Problems to solve:
A – From the Aspen call excerpt below, write out the stretch from "It’s been consistent" through "track of it.".
B – In the Aspen call excerpt below, what commitment did the company make regarding its long-term receivables after being criticized?

Source passage:
▬▬▬

It’s been consistent that there’s been more demand for all of the different products, access to all of the different products that we have on all parts of the business, the engineering plant or supply chain. What I was referring to was more of the commercial model. As far as the software goes, the engineering suite is integrated into pieces of the plant in the supply chain it gets tighter over a period of time with every release. Certainly the plant and the supply chain are integrated together and will be pulled together in the next year or so to be fully integrated, as the integration of the modules gets tighter the integration between the modules and the parts of the business gets tighter as well. It’s a bit of a journey, but we’re well down the track of it.
With respect to the receivables, just following up on that, going back several years before both of you were with Aspen, the company used to get criticized for the way that it handled its long-term receivables. It would factor in some quarters and not factor in others, so that the DSO, no matter how you calculated was spiking all the time and highly variable. Then the company went to a commitment to essentially factor virtually everything. Now it sounds like you’re backing off, that you’re going again to this periodic, as we need it approach. Are we going to expect DSOs moving around a lot and how are you going to deal with that criticism?

▬▬▬

Source excerpt:
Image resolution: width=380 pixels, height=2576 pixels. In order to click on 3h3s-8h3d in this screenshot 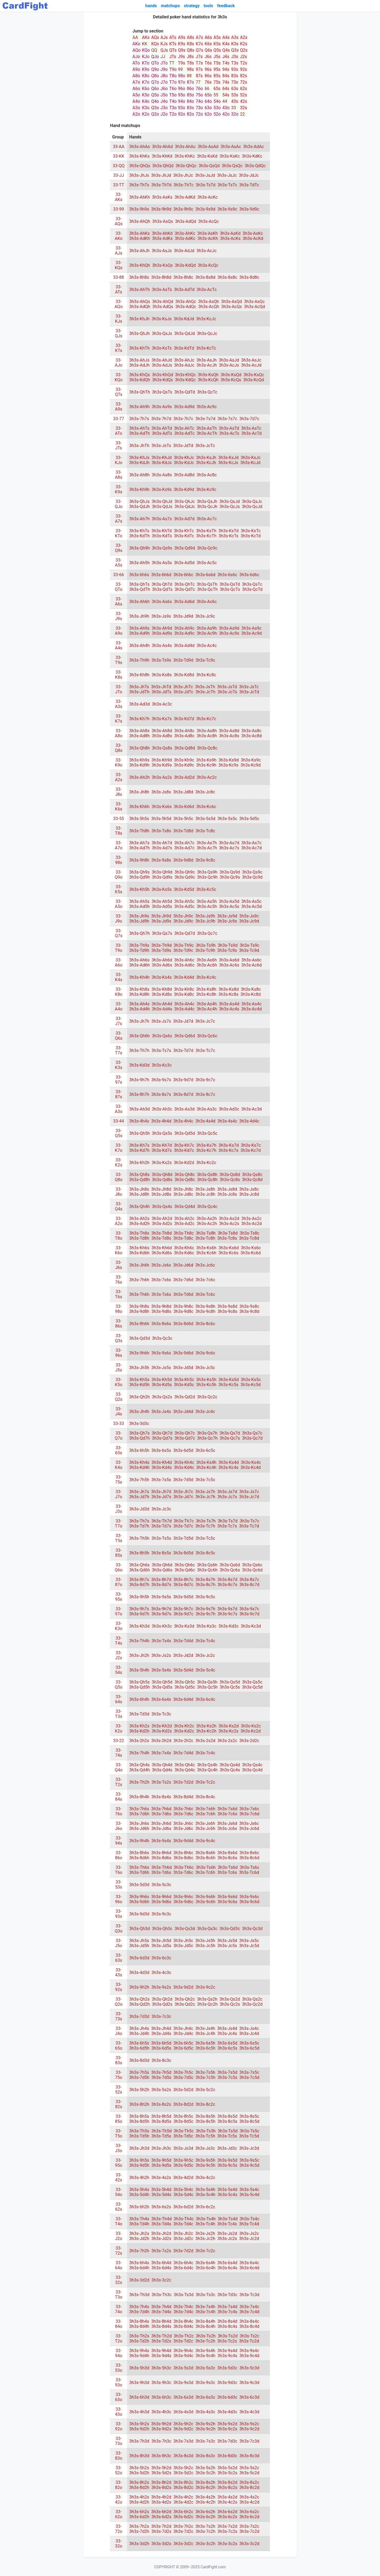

▬▬▬

Expected answers:
A –
It’s been consistent that there’s been more demand for all of the different products, access to all of the different products that we have on all parts of the business, the engineering plant or supply chain. What I was referring to was more of the commercial model. As far as the software goes, the engineering suite is integrated into pieces of the plant in the supply chain it gets tighter over a period of time with every release. Certainly the plant and the supply chain are integrated together and will be pulled together in the next year or so to be fully integrated, as the integration of the modules gets tighter the integration between the modules and the parts of the business gets tighter as well. It’s a bit of a journey, but we’re well down the track of it.

B – It committed to essentially factor virtually all of its receivables.